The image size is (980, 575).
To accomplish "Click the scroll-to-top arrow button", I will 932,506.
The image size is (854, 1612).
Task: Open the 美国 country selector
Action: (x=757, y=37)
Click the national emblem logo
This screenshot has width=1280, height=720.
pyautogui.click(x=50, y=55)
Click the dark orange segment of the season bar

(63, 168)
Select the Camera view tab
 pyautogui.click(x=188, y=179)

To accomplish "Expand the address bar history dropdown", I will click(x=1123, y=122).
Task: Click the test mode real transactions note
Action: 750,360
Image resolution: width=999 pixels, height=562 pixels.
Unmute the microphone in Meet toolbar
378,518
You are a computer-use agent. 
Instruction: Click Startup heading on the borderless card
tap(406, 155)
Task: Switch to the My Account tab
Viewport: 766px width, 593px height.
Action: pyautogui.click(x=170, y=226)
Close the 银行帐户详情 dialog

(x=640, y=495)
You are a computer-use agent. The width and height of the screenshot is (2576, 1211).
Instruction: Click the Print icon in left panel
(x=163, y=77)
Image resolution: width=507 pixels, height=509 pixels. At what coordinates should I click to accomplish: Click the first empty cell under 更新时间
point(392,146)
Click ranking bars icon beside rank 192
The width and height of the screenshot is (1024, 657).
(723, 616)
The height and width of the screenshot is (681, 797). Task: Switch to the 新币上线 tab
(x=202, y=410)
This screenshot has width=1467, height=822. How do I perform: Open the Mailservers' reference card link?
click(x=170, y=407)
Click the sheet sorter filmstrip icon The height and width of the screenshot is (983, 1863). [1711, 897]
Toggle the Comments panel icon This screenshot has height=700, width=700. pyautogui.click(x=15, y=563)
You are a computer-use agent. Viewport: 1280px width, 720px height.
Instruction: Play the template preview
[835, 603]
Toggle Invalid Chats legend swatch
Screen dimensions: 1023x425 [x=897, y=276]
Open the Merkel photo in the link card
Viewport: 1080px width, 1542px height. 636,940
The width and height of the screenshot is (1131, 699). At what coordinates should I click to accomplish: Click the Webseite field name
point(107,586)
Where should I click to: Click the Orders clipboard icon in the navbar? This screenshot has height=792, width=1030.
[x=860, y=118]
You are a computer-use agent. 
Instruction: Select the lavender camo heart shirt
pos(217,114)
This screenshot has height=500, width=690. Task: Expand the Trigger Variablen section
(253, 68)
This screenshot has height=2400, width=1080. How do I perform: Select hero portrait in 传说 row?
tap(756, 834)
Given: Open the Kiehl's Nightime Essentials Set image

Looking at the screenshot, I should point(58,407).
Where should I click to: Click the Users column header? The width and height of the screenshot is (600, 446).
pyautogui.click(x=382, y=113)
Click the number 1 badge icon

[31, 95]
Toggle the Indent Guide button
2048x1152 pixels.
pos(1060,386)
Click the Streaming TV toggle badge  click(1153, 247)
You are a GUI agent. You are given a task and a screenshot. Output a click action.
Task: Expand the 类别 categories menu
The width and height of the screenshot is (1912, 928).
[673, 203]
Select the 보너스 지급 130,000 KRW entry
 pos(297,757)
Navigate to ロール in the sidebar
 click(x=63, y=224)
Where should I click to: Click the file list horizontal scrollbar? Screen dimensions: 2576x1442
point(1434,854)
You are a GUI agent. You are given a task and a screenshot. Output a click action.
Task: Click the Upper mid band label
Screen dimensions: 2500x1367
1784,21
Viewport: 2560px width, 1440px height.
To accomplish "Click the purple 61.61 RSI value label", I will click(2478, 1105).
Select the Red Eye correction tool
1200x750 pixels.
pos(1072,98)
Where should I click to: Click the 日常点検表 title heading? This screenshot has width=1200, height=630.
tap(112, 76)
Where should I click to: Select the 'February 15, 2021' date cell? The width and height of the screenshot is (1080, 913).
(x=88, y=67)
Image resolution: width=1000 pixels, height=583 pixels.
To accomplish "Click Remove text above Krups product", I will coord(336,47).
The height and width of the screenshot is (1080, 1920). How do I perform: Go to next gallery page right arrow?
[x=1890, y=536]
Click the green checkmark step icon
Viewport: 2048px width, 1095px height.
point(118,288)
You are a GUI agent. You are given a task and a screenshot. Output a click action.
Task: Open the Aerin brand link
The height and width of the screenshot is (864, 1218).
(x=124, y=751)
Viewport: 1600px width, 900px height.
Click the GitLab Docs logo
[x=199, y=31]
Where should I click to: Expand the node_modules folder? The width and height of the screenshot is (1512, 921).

• Required task: Rewrite the items starting with the line that contains "The width and height of the screenshot is (1131, 699)." and going on through the line that contains "pos(1060,386)", changing "Users column header" to "Username column header" and leaving everything else as it is. Give only those lines.

• The output:
The width and height of the screenshot is (1131, 699). At what coordinates should I click to accomplish: Click the Webseite field name
point(107,586)
Where should I click to: Click the Orders clipboard icon in the navbar? This screenshot has height=792, width=1030.
[x=860, y=118]
You are a computer-use agent. 
Instruction: Select the lavender camo heart shirt
pos(217,114)
This screenshot has height=500, width=690. Task: Expand the Trigger Variablen section
(253, 68)
This screenshot has height=2400, width=1080. How do I perform: Select hero portrait in 传说 row?
tap(756, 834)
Given: Open the Kiehl's Nightime Essentials Set image

Looking at the screenshot, I should point(58,407).
Where should I click to: Click the Username column header? The width and height of the screenshot is (600, 446).
pyautogui.click(x=382, y=113)
Click the number 1 badge icon

[31, 95]
Toggle the Indent Guide button
2048x1152 pixels.
pos(1060,386)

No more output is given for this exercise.